Pourtant, si la communauté Metal Gear / Kojima est passionnante par ses analyses, elle a ses dérives… Trois ans après la sortie de Metal Gear Solid V : The Phantom Pain, des fans sont encore convaincus que Big Boss est en pleine hallucination ou que Venom Snake est en réalité Gray Fox. C’est bien dommage, car leur obsession montre qu’ils n’ont pas compris la franchise et qu’ils sont passés à côté de l’expérience de Metal Gear Solid V : The Phantom Pain. La fin de Metal Gear Solid V : The Phantom Pain n’est pas ouverte à l’interprétation, elle est limpide.
Metal Gear Solid : De Big Boss à Venom Snake
L’histoire de Metal Gear Solid V : The Phantom Pain s’ouvre en 1984 et se déroule chronologiquement après son prologue Metal Gear Solid V : Ground Zeroes, et avant Metal Gear premier du nom, sorti en 1987. Dans cet épisode, nous incarnons Venom Snake également connu sous le nom de Punished Snake. Il est le chef de l’unité mercenaire Diamond Dogs et revient sur le champ de bataille après neuf ans de coma dans un incident qui a également entraîné la perte de son bras gauche et d’un éclat d’obus encastré dans le côté droit de son front. Tout le long de l’aventure, le joueur doute de son identité, ce n’est pas le Big Boss qu’il connait. Des indices sur sa véritable identité émergent graduellement tout au long de l’histoire jusqu’à ce qu’il soit finalement révélé qu’il est en fait un ancien médecin de combat qui a subi une reconstruction faciale et un lavage de cerveau subliminal pour servir de double de Big Boss.

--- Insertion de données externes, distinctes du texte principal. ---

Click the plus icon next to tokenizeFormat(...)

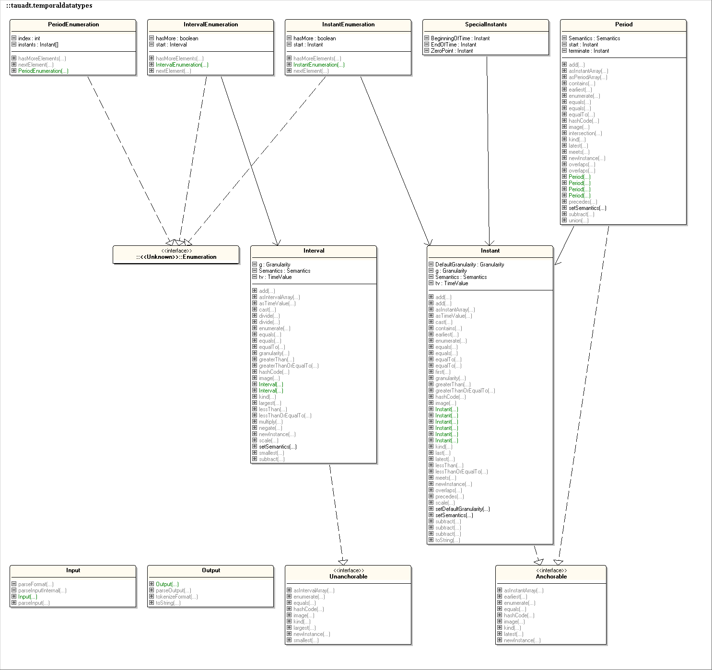tap(152, 597)
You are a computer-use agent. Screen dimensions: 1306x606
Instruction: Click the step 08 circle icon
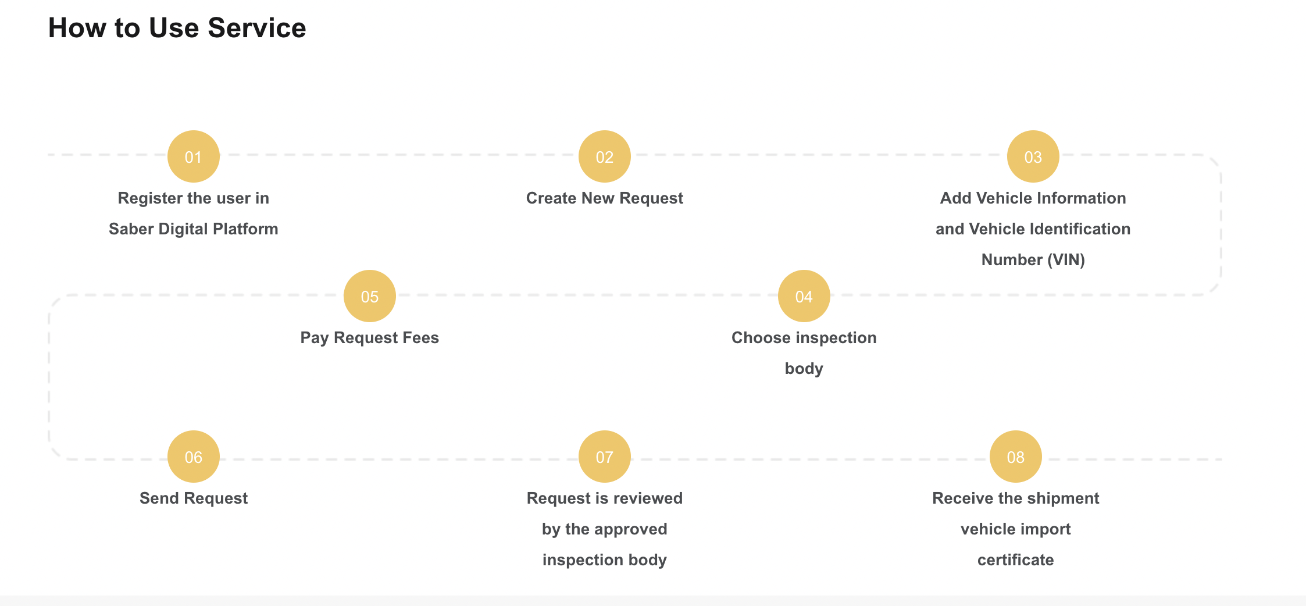pos(1015,457)
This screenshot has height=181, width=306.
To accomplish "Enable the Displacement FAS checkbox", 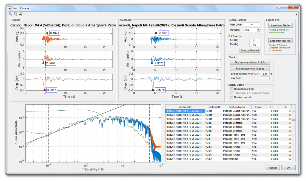I will click(232, 89).
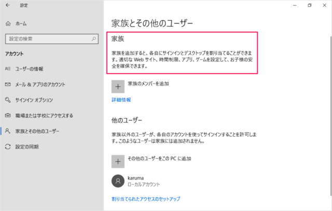Click the 職場または学校にアクセスする briefcase icon
The width and height of the screenshot is (332, 211).
[x=7, y=115]
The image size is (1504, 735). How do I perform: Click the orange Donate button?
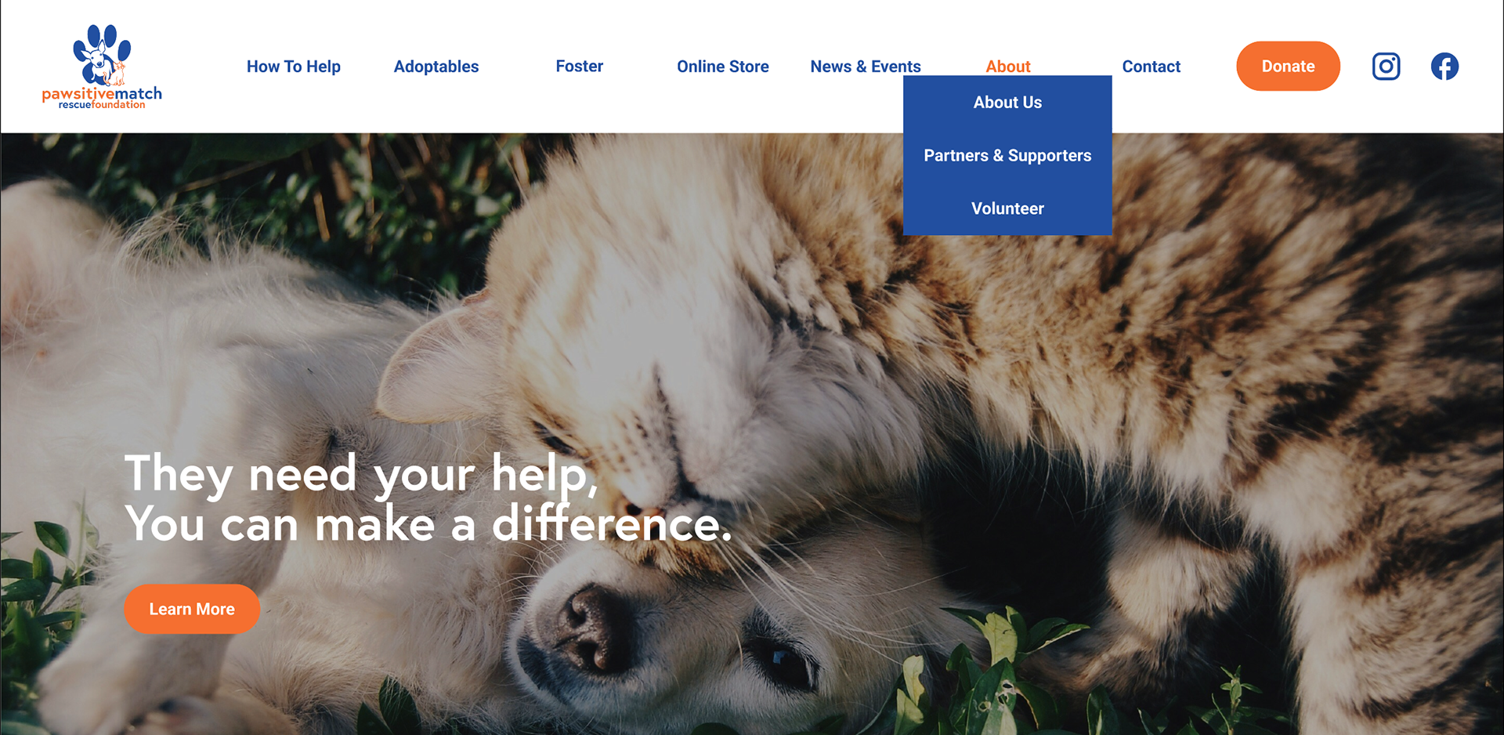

Le personnage de Big Boss est apparu pour la première fois dans Metal Gear (1987) où il a d’abord servi d’officier commandant de Solid Snake et de contact radio principal tout en servant aussi comme chef des forces ennemies. Dans ce premier opus, malgré sa défaite apparente, le jeu se termine avec un message de Big Boss qui fait vœu de vengeance contre Solid Snake après le générique de fin (procédé que l’on retrouve par la suite dans tous les épisodes de la franchise). A l’époque, rien n’indiquait que le personnage dans le Metal Gear original était censé être un double de Big Boss. Dans Metal Gear 2 : Solid Snake (1990), un appel radio mentionne une rumeur selon laquelle Big Boss a été mortellement blessé lors de la dernière rencontre avec Solid Snake dans le jeu précédent, pour être reconstruit avec des pièces cybernétiques.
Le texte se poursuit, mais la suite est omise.